WHAT YOU WILL DO = In the records below, the lines between the one holding "Given: Click the paperclip attachment icon" and the one holding "You are a computer-use", inclusive, are to be transcribed exactly; no pictures are to be included.

--- START ---

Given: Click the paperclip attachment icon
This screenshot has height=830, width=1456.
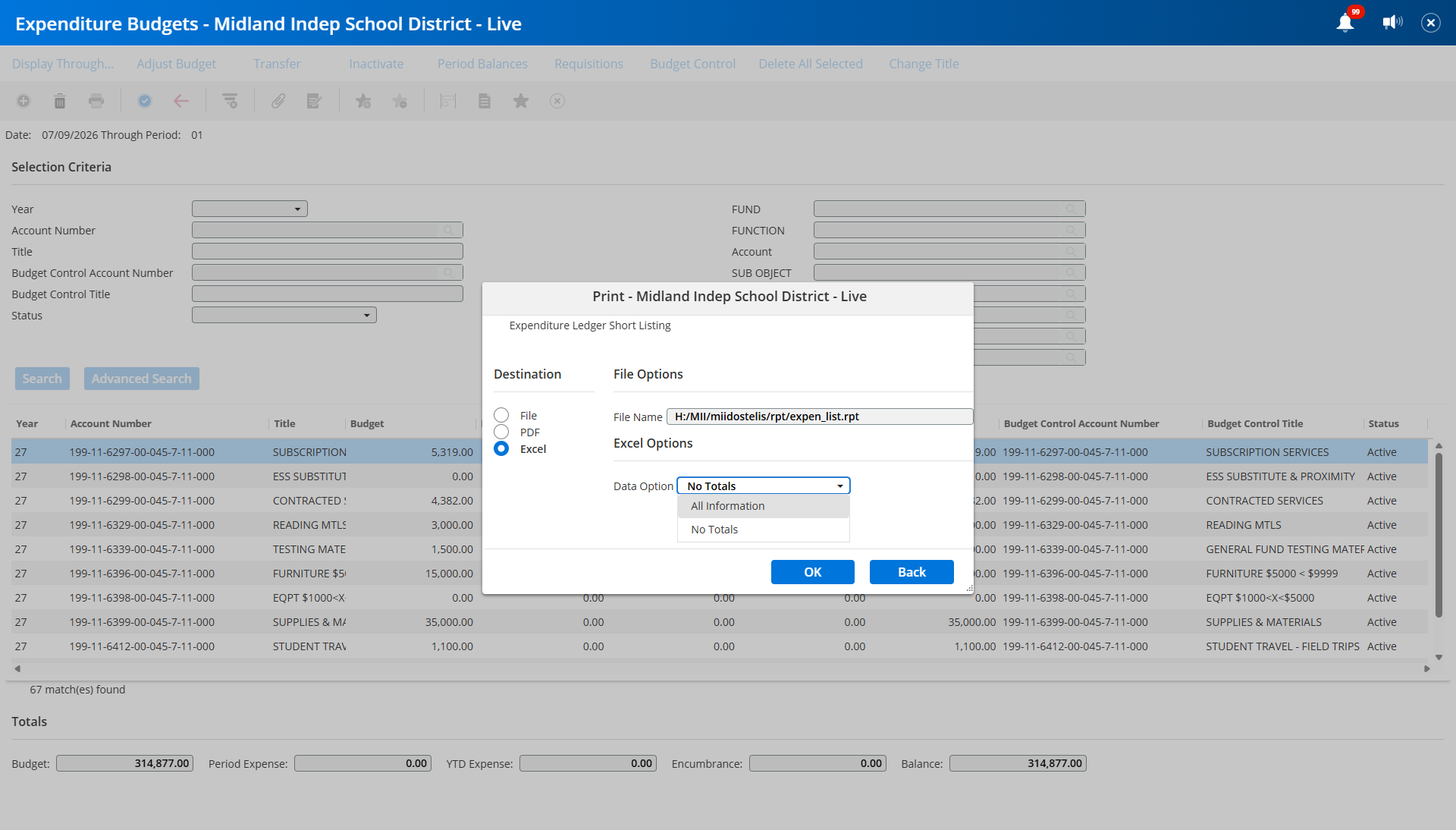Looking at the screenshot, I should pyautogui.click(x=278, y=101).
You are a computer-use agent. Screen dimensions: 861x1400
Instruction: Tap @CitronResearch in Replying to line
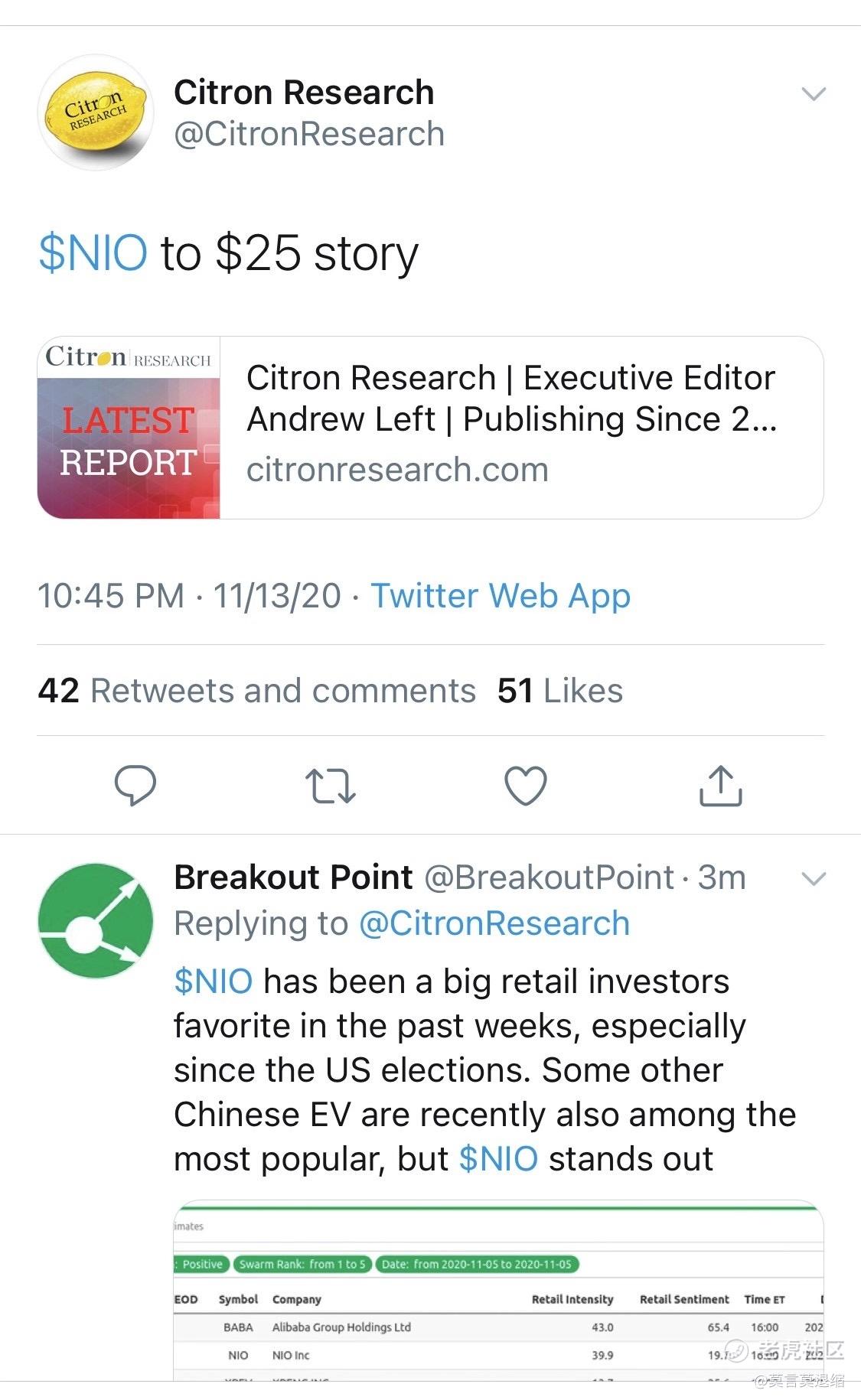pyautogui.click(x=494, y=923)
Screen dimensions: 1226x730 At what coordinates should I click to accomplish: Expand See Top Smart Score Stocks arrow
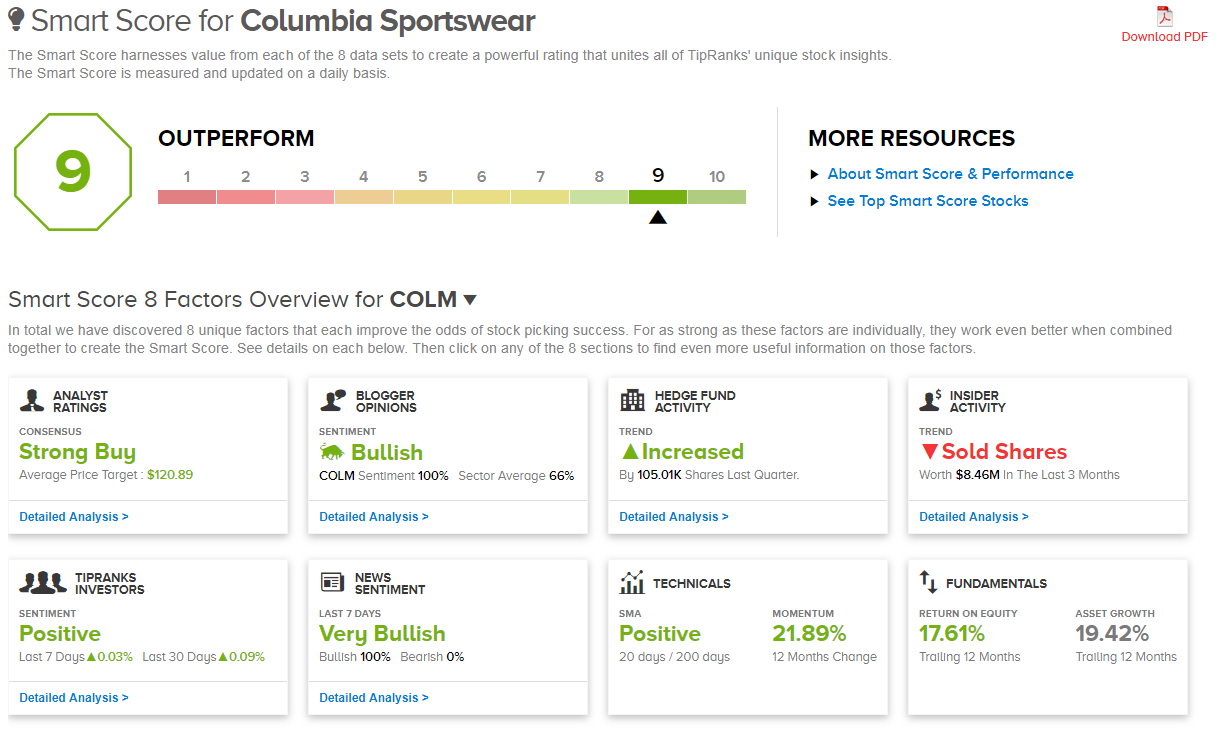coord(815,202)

--- END ---
--- START ---

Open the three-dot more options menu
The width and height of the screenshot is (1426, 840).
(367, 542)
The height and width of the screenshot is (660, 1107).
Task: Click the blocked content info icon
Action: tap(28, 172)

--- END ---

SOLUTION TO THIS PROBLEM =
Given: Click the paperclip attachment icon
This screenshot has height=830, width=1456.
Looking at the screenshot, I should pyautogui.click(x=278, y=101).
You are a computer-use agent. Screen dimensions: 861x1400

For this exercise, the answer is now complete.